▸ Brief:
Add 136 to every coordinate in the answers of the items, starting at the line that contains "Open the All (107) filter dropdown" and ending at the end of the items. Write those lines out again with their requests, and leave the pictures out.

* Start Data provided *

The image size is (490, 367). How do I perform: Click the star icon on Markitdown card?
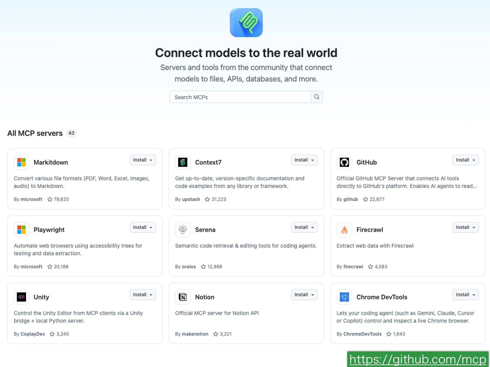click(x=50, y=199)
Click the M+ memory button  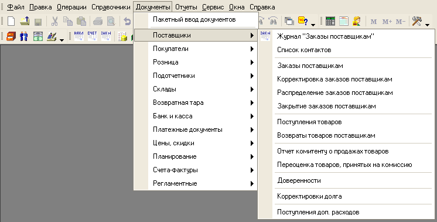(387, 22)
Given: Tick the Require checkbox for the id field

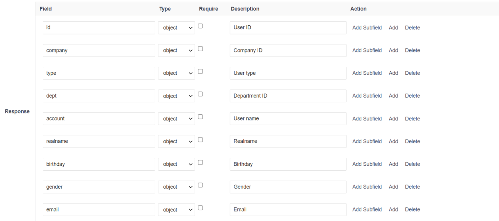Looking at the screenshot, I should 200,26.
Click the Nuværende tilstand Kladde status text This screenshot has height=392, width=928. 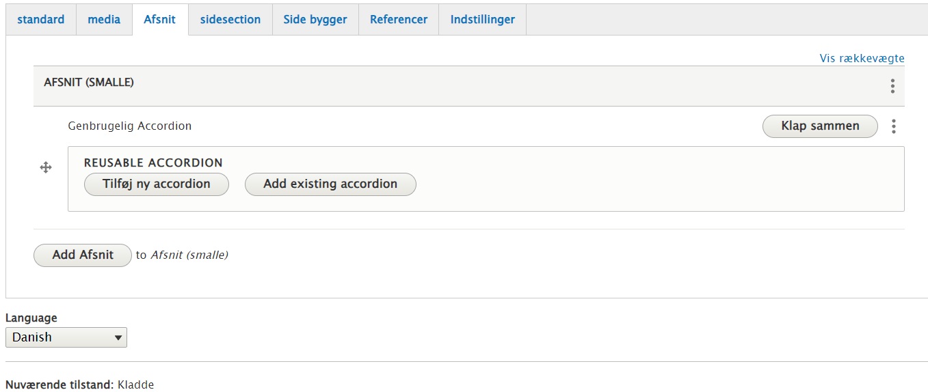pos(80,385)
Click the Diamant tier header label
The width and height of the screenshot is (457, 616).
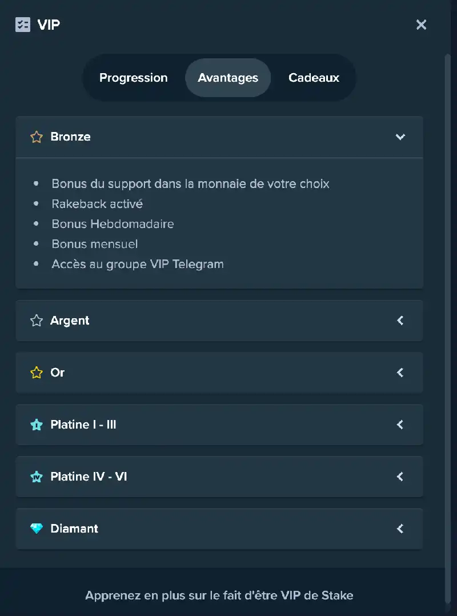(74, 529)
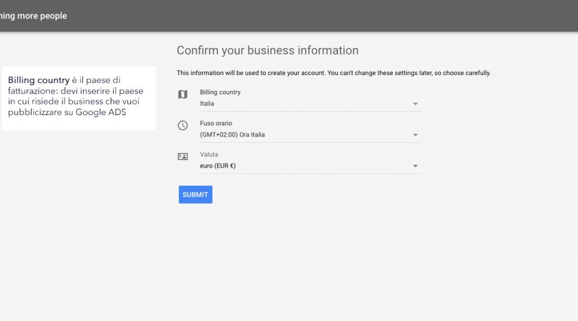Click the currency card icon beside Valuta

pos(183,157)
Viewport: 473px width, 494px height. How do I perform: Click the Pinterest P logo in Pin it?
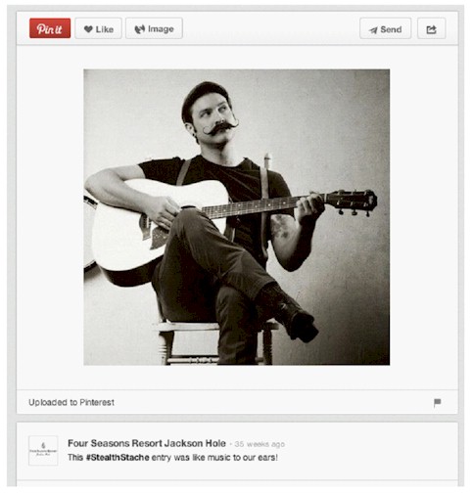click(x=41, y=29)
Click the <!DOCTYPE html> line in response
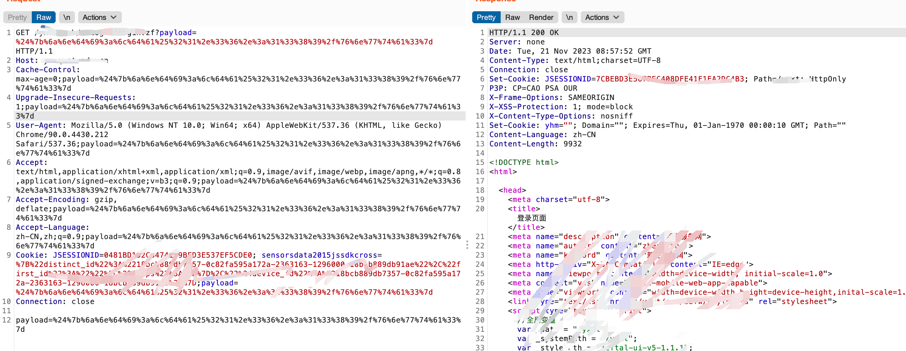 tap(524, 162)
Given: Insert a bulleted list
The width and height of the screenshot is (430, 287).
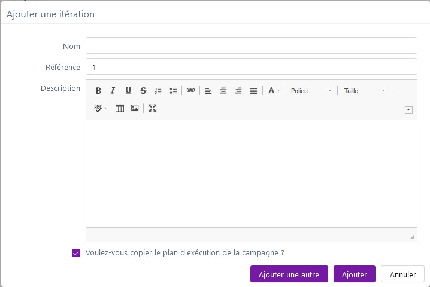Looking at the screenshot, I should click(173, 91).
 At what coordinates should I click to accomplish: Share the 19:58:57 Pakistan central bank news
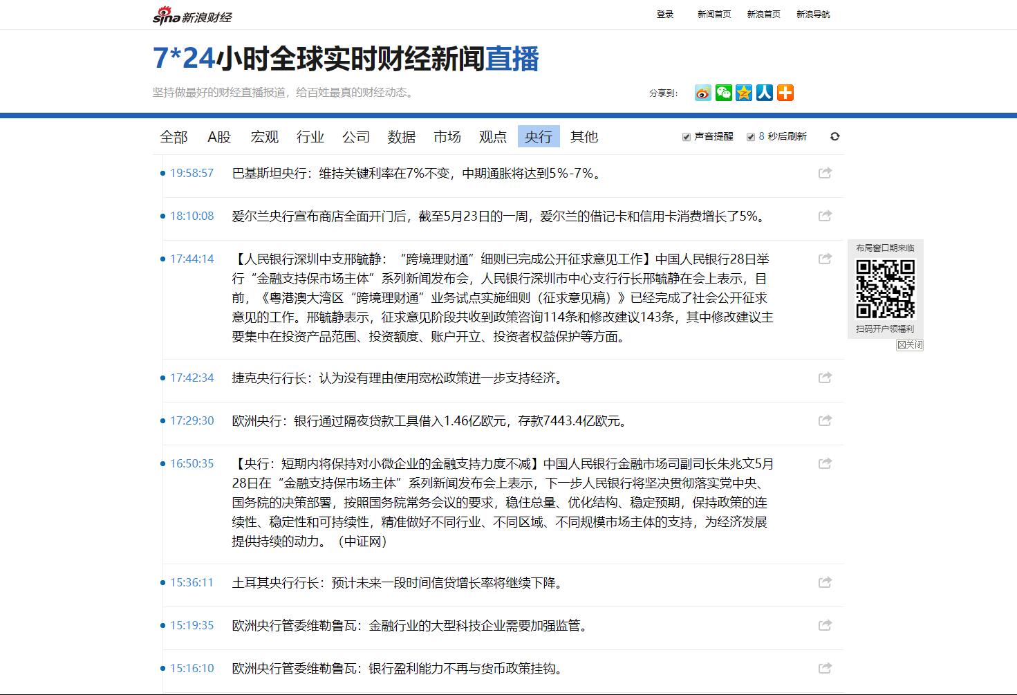825,173
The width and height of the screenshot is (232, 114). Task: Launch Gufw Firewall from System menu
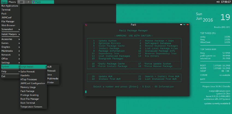[28, 71]
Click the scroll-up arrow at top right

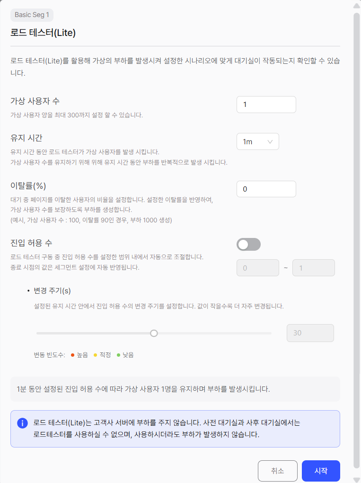(357, 6)
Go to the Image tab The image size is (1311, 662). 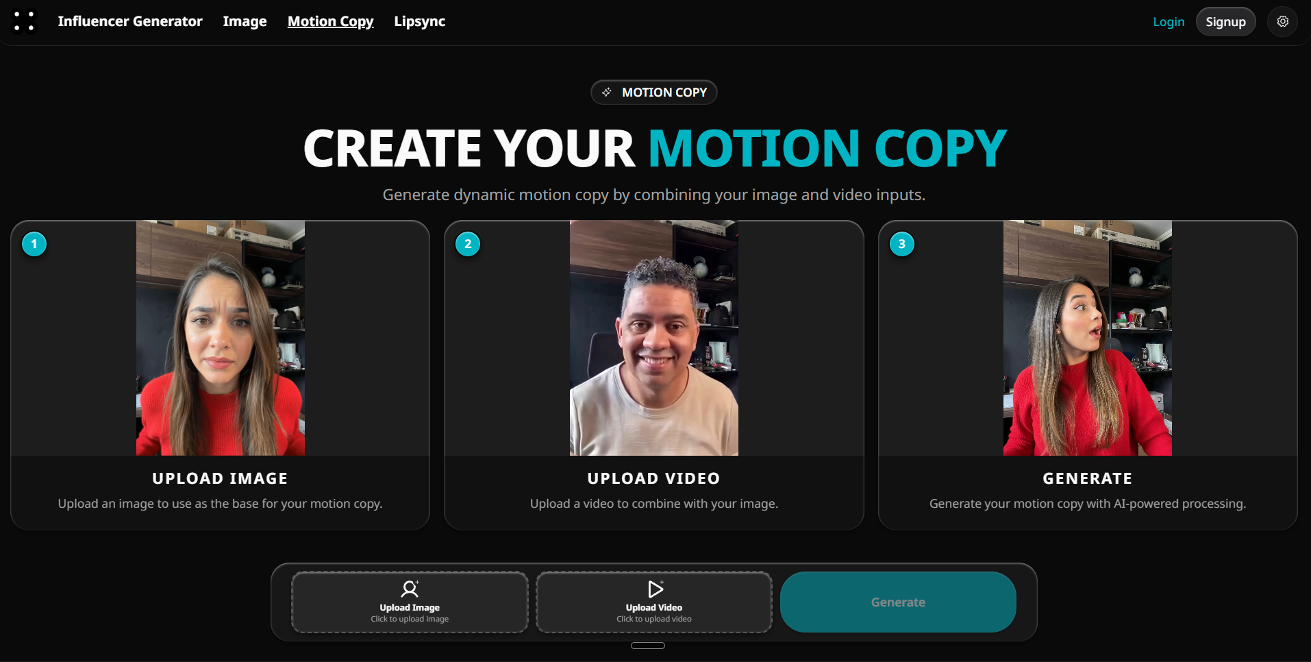245,21
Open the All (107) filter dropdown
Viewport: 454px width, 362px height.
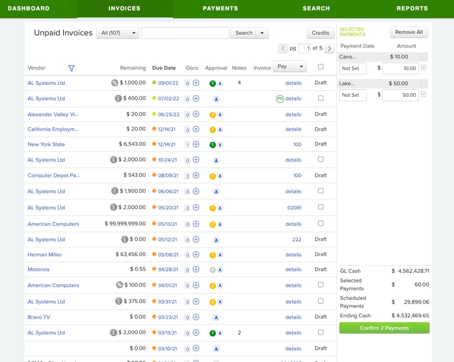[x=118, y=33]
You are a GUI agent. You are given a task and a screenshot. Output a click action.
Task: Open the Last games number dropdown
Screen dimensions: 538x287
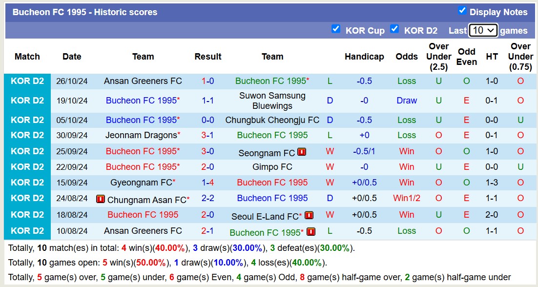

* End Data provided *

▸ Solved exercise:
Open the All (107) filter dropdown
Viewport: 454px width, 362px height.
[x=254, y=169]
You are a GUI agent. You are given a task and a screenshot. Output a click action.
Task: Open the Last games number dropdown
Screen dimensions: 538x287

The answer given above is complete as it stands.